On Thu, 23 Jun 2011 23:18:36 +0000, Zardoz wrote:

> Code :
>  auto logs = new double[200];
>  const num = 2;
>  clock_t clk;
>  double norm;
>  double par;
>  writeln("CPUs : ",totalCPUs );
>  clk = clock();
>  foreach(i, ref elem; logs) {
>   elem = log(i + 1.0);
>  }
>  norm = clock() -clk;
>  clk = clock();
>  foreach(i, ref elem; taskPool.parallel(logs, 100)) {
>   elem = log(i + 1.0);
>  }
> 
> I get same problem. Parallel foreach, is more slower that normal
> foreach. And it's same code that hace lib example that claims that
> parallel foreach do it in aprox. half time in Athlon X2

I was able to reproduce your results. I think there is a problem with 
clock().
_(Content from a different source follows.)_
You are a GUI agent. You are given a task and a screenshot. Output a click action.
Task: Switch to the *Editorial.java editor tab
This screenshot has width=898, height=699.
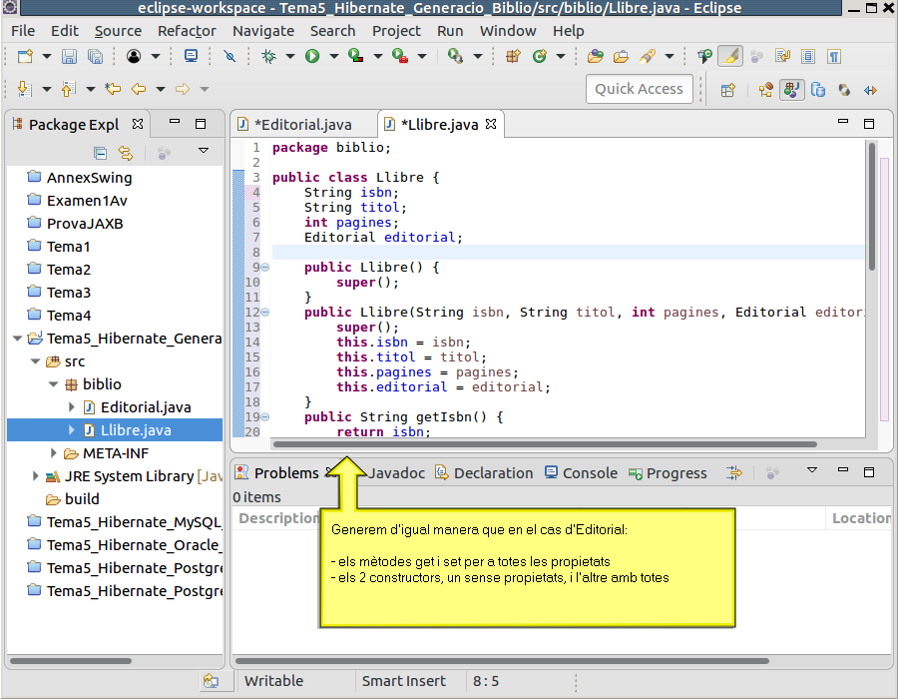coord(302,125)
Try StopWatch:

import std.parallelism;
import std.stdio;
import std.math;
import std.datetime;

void main()
{
    auto logs = new double[200_000_000];

    writeln("CPUs : ",totalCPUs );

    {
        StopWatch stopWatch;
        stopWatch.start();

        foreach(i, ref elem; logs) {
            elem = log(i + 1.0);
        }

        writeln(stopWatch.peek().msecs);
    }

    {
        StopWatch stopWatch;
        stopWatch.start();

        foreach(i, ref elem; parallel(logs)) {
            elem = log(i + 1.0);
        }

        writeln(stopWatch.peek().msecs);
    }
}

Here is my output:

CPUs : 4
8061
2686

I get similar results whether I pass 100_000 to parallel() or not.

Ali